Google.org is working with partners in five fields who will get $25 million in new grants and investments and help from Google employees.

Three of the projects are new, including one that will use of information technology to "predict and prevent" ecological, health or social crises in vulnerable regions. Its initial focus will be on Southeast Asia and tropical Africa. "We want to take the advantages of Silicon Valley to the Rift Valley," said Larry Brilliant, executive director of Google.org, referring to support for projects in East Africa, in a conference call to discuss his group's plans.

Google.org mixes the star-power of the world's biggest internet company with a change-the-world idealism that aims to inject new energy and activism into the world of philanthropy.

But critics question whether the tiny percentage of its $200 billion market capitalization Google has committed to good works is more than just a publicity stunt.
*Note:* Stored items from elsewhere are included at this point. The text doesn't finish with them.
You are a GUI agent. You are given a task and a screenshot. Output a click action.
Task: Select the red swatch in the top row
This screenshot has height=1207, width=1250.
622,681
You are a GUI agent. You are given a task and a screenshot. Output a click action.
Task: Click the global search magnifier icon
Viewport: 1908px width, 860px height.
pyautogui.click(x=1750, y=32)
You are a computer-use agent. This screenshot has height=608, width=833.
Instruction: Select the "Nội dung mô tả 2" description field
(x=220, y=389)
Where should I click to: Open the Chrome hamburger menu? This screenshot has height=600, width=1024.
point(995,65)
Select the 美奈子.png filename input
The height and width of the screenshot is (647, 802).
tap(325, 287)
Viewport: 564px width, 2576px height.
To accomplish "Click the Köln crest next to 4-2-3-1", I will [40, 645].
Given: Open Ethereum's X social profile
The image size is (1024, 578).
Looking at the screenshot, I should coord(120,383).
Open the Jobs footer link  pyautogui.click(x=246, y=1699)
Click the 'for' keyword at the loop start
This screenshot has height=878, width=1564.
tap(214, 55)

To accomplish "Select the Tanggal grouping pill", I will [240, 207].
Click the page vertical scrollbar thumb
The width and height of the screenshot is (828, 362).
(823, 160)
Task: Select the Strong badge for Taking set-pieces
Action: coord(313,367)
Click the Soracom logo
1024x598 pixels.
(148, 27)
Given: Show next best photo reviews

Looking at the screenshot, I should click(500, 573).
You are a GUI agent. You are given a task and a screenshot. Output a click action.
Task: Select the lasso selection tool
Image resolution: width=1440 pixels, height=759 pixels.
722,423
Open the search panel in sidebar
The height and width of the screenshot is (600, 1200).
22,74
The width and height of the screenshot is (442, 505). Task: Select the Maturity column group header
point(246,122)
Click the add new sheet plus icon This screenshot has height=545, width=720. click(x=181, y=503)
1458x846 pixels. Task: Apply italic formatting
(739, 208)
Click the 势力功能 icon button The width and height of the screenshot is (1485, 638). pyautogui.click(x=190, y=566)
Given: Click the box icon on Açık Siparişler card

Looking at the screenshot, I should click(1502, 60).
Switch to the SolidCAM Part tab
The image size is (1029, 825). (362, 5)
At time of its initial public offering in 2004, founders Larry Page and Sergey Brin pledged employee time and about 1 percent of Google Inc's equity - or three million shares - plus one per cent of profits to philanthropy. In 2006, Google converted 300,000 shares into about $90 million to set up Google.org. Sheryl Sandberg, who heads global online sales as well as philanthropic efforts for Google, said it has committed "real time and real money" to Google.org and the goal is to have "as much or more impact as Google itself has had on the world."

"You should hold us accountable for real spending and real results," said Mr Sandberg, a former World Bank economist.

It also funds projects that back small and medium-sized business in developing countries as a way to alleviate poverty and overcome the limits of both microlending - grants usually under $500 to groups of villagers - and conventional aid, involving grants of several-million dollars, Mr Brilliant said.

Google.org began working in 2006 with TechnoServe to support local entrepreneurs in Ghana and Tanzania.

As part of its "predict and prevent" push, Google.org is donating $2.5 million to respond to biological threats to the Global Health and Security Initiative (GHSI), a group set up by the Nuclear Threat Initiative run by US Senator Sam Nunn.

The grant seeks to strengthen national and sub-regional disease surveillance systems in the Mekong Basin area stretching from Vietnam and Myanmar to southwestern China.